New PIRE Graduate course offered this Fall

ENVE 5090 – Advanced Topics in Environmental Engineering  

“The Water, Food, Energy Nexus in International Development”

Tuesdays 12:20 pm – 3:20 pm

Innovation Partnerships Building (IPB), Room 212A

 The challenges surrounding water, energy and food are linked in complex and intractable ways.  This course adopts a project-based approach to learning anchored in UConn’s Water and Food Security NSF-PIRE project, a major international research and educational collaboration based in the Blue Nile Basin of Ethiopia.  The course introduces students to the water-energy-food (WEP) paradigm and prepares them to potentially participate in fieldwork in Ethiopia through the Water and Food Security PIRE project.  This interdisciplinary course is taught by faculty in civil and environmental engineering, sociology and agricultural and resource economics.
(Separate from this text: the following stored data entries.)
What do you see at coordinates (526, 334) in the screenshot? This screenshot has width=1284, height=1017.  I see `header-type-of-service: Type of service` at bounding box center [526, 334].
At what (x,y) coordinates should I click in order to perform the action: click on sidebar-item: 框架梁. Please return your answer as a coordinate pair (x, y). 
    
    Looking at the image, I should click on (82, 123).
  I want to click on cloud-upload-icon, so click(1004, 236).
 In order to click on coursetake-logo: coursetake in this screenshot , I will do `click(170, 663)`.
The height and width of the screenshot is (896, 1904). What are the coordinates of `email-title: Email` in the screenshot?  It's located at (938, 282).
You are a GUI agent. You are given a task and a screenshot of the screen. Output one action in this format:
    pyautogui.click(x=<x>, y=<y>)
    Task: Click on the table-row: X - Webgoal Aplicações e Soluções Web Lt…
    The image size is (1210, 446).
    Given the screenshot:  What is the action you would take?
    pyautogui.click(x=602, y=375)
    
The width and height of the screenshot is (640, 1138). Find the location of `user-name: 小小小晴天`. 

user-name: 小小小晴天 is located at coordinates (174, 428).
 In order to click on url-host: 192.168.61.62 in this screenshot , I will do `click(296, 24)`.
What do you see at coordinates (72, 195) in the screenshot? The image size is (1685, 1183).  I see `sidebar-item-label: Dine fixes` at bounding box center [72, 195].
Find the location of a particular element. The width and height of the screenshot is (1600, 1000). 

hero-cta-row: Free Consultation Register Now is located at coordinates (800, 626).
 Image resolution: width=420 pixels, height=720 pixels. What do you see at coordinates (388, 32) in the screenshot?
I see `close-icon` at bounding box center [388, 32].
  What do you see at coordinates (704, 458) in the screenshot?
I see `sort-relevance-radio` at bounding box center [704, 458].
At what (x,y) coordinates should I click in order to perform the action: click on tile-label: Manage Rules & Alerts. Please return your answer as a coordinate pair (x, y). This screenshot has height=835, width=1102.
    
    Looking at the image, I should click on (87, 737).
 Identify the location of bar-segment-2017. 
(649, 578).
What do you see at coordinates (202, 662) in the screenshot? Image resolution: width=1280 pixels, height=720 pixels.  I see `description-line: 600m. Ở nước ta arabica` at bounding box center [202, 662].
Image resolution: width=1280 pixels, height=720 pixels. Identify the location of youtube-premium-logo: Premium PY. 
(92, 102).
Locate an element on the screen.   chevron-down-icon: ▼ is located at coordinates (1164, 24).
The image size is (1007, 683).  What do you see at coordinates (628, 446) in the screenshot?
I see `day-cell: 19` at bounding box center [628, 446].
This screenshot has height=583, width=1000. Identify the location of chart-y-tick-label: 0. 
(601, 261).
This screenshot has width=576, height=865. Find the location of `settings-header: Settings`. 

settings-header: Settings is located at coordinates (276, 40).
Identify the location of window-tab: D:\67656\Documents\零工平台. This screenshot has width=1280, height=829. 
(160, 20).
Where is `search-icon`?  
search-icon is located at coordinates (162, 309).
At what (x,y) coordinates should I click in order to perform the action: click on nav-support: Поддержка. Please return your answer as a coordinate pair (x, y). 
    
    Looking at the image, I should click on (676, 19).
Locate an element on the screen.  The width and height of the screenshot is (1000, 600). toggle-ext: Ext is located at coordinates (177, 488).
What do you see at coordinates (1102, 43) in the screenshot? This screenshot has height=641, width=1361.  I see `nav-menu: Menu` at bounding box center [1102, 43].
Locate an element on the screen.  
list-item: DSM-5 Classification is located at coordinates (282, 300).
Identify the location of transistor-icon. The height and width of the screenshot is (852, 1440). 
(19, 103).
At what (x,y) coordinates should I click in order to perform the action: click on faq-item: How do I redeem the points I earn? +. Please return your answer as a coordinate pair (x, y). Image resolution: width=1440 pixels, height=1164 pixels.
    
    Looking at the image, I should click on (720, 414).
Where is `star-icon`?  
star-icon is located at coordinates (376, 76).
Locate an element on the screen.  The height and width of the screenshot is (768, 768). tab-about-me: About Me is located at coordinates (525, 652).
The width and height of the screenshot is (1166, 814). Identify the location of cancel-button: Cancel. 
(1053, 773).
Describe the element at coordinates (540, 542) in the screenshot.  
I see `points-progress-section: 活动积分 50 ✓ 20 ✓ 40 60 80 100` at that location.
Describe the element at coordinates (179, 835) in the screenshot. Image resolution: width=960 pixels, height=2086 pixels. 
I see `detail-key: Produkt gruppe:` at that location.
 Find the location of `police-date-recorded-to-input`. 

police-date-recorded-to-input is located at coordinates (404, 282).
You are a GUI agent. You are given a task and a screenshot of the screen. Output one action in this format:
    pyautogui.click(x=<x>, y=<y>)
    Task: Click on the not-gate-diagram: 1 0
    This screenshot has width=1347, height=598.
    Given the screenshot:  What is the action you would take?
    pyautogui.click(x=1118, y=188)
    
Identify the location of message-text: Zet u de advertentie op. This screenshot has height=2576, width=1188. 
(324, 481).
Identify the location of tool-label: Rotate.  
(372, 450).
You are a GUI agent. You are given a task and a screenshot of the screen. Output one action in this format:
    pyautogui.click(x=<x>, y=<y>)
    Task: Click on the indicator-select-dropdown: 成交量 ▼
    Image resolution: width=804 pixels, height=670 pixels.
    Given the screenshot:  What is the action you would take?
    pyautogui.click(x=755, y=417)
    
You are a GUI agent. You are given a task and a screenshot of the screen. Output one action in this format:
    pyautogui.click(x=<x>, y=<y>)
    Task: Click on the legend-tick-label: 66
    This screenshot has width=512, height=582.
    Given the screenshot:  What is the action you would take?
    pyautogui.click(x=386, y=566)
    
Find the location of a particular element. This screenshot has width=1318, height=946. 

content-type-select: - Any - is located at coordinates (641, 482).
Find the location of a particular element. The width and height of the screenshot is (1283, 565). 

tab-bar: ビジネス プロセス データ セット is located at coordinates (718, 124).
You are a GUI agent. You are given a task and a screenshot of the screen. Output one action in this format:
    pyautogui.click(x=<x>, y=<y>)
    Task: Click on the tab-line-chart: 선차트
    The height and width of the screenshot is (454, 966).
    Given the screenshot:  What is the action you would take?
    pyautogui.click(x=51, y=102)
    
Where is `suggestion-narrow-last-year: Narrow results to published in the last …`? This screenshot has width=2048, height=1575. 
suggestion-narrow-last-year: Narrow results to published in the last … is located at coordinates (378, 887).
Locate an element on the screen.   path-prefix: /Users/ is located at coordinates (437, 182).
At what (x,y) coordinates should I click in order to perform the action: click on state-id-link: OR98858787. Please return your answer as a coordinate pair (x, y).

The course is distinguished by the North-South cooperative design that incorporate faculty expertise and student engagement from Ethiopia and the United States as well as its link to the PIRE international fieldwork project.  The course is designed as an introduction to WEP for students from different disciplines who lack prior background in one or more of the related fields of civil and environmental engineering, sociology and agricultural and resource economics.

The course is also open to undergraduate students with permission from the instructors.